В связи с этим вопрос: насколько сильно нам нужно удивляться, узнав, что на изобретение Х ушло Y лет после того, как изобрели технологию Z? Изобретения не появляются сразу же после того, как становятся возможными. У идей и информации уходит время на распространение, требуются эксперименты, нужно найти финансирование, организовать лаборатории, найти материалы; и в итоге все эти действия совершают не автоматы или часовые механизмы, а непредсказуемые человеческие существа, со своими собственными идеями, вдохновением, надеждами и страхами, работающие в сложных сетях из команд, контрактов, партнёрств и других социальных структур. Даже при наилучшем раскладе разрыв в десять или более лет между появлением ключевой технологии и коммерческим выпуском изобретения не будет удивительным; если ключевая технология была научным открытием, то меня не удивляют два или три десятилетия. Может вмешаться и случай – с пути к изобретению вас может столкнуть внезапная болезнь, финансовая паника, война.
Коттон-джин (хлопковый волокноотделитель) Илая Уитни
В целом, я думаю, что мы должны сильнее удивляться долгому ожиданию изобретений, имевших очевидное и предсказуемое влияние на крупную промышленность. Поэтому меня больше удивляет позднее изобретение коттон-джина и ткацкого челнока, чем чемодана на колёсиках, ролевых игр или велосипеда, предлагающих лишь удобство или развлечение. Думаю, также стоит ожидать более медленного появления изобретения в местах, где живёт меньше людей, они меньше образованы, имеется меньшая экономическая прибыль (финансирующая исследования и разработки), меньше механизмов финансирования (или они менее эффективны), меньше политической стабильности, и т.п.

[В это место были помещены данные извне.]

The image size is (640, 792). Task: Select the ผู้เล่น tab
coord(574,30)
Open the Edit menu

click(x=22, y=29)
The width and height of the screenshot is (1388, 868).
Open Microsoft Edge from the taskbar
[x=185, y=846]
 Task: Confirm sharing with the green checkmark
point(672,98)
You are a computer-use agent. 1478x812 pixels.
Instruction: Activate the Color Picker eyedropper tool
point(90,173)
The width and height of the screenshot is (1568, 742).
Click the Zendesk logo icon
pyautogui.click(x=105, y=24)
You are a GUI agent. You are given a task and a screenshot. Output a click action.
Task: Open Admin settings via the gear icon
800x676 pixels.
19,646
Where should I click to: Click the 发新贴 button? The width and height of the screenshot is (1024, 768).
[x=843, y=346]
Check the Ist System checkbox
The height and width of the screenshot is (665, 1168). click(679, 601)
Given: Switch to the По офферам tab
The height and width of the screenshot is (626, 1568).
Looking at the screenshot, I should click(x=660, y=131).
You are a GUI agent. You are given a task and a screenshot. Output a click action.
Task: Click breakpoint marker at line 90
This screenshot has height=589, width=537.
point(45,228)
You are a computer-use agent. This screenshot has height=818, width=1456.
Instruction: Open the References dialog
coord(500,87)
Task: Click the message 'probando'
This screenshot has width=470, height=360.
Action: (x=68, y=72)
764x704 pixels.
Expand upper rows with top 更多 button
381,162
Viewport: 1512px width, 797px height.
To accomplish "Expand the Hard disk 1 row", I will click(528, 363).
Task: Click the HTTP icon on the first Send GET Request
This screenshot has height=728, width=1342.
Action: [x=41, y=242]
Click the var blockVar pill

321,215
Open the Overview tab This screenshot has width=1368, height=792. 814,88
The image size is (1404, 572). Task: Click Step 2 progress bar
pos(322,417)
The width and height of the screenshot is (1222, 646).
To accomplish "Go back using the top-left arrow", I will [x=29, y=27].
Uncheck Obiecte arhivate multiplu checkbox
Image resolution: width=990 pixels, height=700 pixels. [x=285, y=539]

Я представляю себе инновации как стохастический процесс, в котором некоторые параметры назначаются окружением, а другие – самим конкретным изобретением. Чем сильнее «давление» на решение задачи (экономическая мотивация), чем больше есть возможностей её решить (образованных, изобретательных людей или организаций, имеющих свободное время, место, материалы и финансирование в контексте хорошо работающих государственных институтов и политической стабильности), тем скорее можно ожидать совершения скачка, и тем меньше разрыв по времени. В пределе можно получить мгновенные изобретения, о которых ходит множество историй (хотя некоторые из них преувеличены в том смысле, который был упомянут ранее – что считать «изобретением»). Какие-нибудь аспиранты по экономике, возможно, смогут защитить диссертацию, формализовав эту модель и подогнав параметры к данным – чтобы как количественно оценить уровень «изобретательности» в данном месте в данное время, так и определить отдельные изобретения, на самом деле появившиеся «позже своего времени».